Radio ExpressTV
Live
Housing and the Data Problem
According to the latest estimates from the United Nations, 2.8 billion people worldwide lack adequate housing, while 318 million live without shelter. Despite billions of dollars being invested in finding solutions, governments and charities have struggled to make a real impact on this crisis.
A significant factor contributing to this situation is the lack of the necessary infrastructure to track and comprehend fundamental housing-related queries. Major data gaps mean that we often do not know which pieces of public land remain undeveloped, how many units are vacant, or where development proposals are stalling. The absence of common definitions for key terms complicates comparisons between different contexts—what “affordable housing” means in London is different from its meaning in Lagos, and entirely different again in Los Angeles. Worse still, the available data is rarely accessible to policymakers and researchers.
In most cities, there is no single authority responsible for tracking which public entities own which parcels of land. Public transportation agencies, school districts, and planning departments hold fragments of information that are rarely interconnected. Zoning laws can vary widely, not just between countries but also among neighboring municipalities.
This fragmentation results in poor policies. Without a comprehensive view of available resources and the factors affecting housing supply, policymakers cannot reliably identify effective interventions. Consequently, a city might invest heavily in subsidized housing while owning public land that could be developed at a lower cost. Governments set ambitious housing goals, yet they struggle to track progress or remove obstacles, effectively insulating themselves from any real accountability. The result is a patchwork of individual programs and a lack of clarity about whether any of them meet the essential needs related to housing accessibility and affordability.
Many hope that artificial intelligence will eventually help solve the housing problem. Currently, machine learning models can align disparate databases, discover underutilized land through satellite imagery, and simulate how emergent policy changes affect housing supply. However, these tools require organized and standardized inputs. Thus, unleashing this technology’s potential depends on the unexciting work of data engineering, making the construction of this infrastructure more urgent.
For instance, a pilot project organized by the Urban Institute and Cornell University’s Legal Constructs Lab to automate national zoning atlas methodologies found that machine learning models cannot reliably interpret zoning documents due to inconsistent formatting, nuanced legal distinctions, and local exceptions. Cities worldwide have experienced what practitioners refer to as the “dashboard of death”: expensive visualization tools fail because the foundational data infrastructure cannot support them.

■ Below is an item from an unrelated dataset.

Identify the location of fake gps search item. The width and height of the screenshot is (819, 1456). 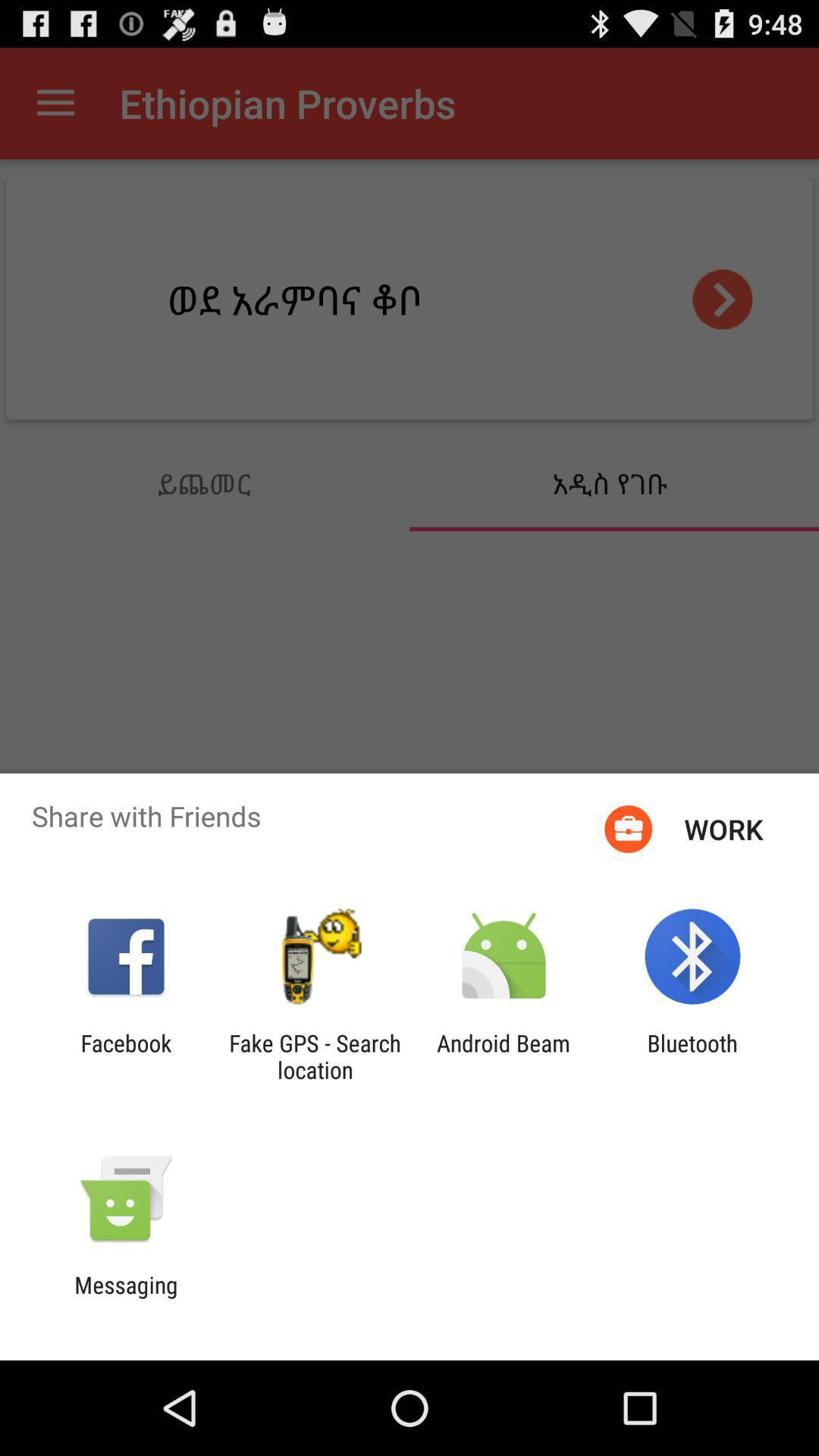
(314, 1056).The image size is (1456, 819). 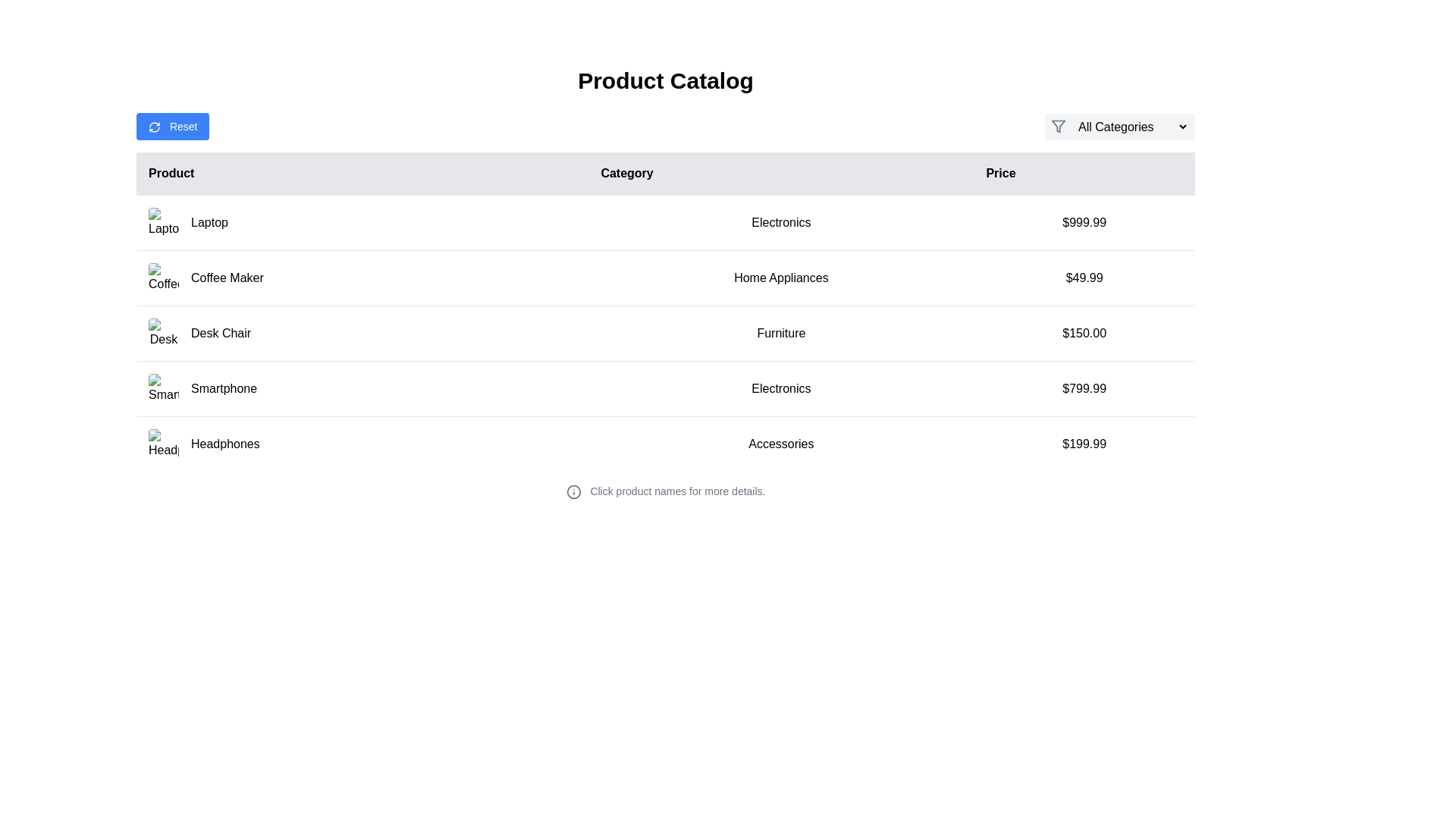 I want to click on the 'Accessories' text label in the 'Category' column of the fifth row in the product listing table, so click(x=781, y=444).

The contrast with successful scientific infrastructure here is instructive. The Human Genome Project helped transform how scientists diagnose and treat diseases, partly by establishing the Bermuda Principles, which require participating laboratories to publish DNA sequences within 24 hours. This sparked a wave of collaboration that later enabled breakthroughs such as the discovery of CRISPR and the AI program AlphaFold. After researchers exchanged SARS-CoV-2 genomes in early 2020, vaccines could be developed at an unprecedented speed.
Recently, a group of experts in housing policy, data infrastructure, and governance convened as part of the 17 Rooms Initiative to discuss this issue. They agreed that housing needs a similar mechanism: a “Housing Genome Project” to standardize and share housing data and AI models globally.
This mechanism requires, first, the establishment of common classifications for land parcels, zoning patterns, definitions of vacancies, and development stages designed for interoperability instead of relying on a single vendor. Second, cities should share their models and datasets widely, enabling genuine comparisons with what succeeds in various contexts. Third, the standards and tools must be accompanied by guidance for building institutional capacity, including data governance, interagency coordination, and analytical capabilities needed to translate data into decisions.
Housing data undoubtedly presents challenges not faced by genomics. DNA follows universal biological rules; in contrast, housing varies according to regulatory and political environments. While some variation is essential to reflect local conditions, a far greater degree of data standardization is possible and necessary, requiring cooperation rather than top-down mandates. The Built for Zero initiative has helped over 150 communities make tangible progress on homelessness through shared data protocols and coordinated work, demonstrating the potential to construct a collective infrastructure to tackle complex issues.
Philanthropists seeking to strengthen communities, policymakers aiming to achieve housing goals, and tech experts developing sector-specific AI models face a significant barrier: the absence of a data foundation. The truth is that building this infrastructure is not as exciting as funding an app or announcing a new initiative. But without it, it becomes impossible to allocate resources effectively and learn from experience, akin to attempting precision medicine with medieval anatomical charts.
The Human Genome Project was a global commitment lasting thirteen years and resulted in the creation of a trillion-dollar industry. A similar investment in housing data infrastructure would finally enable us to understand what works and what succeeds, fund scalable solutions, and unleash innovations we have yet to imagine.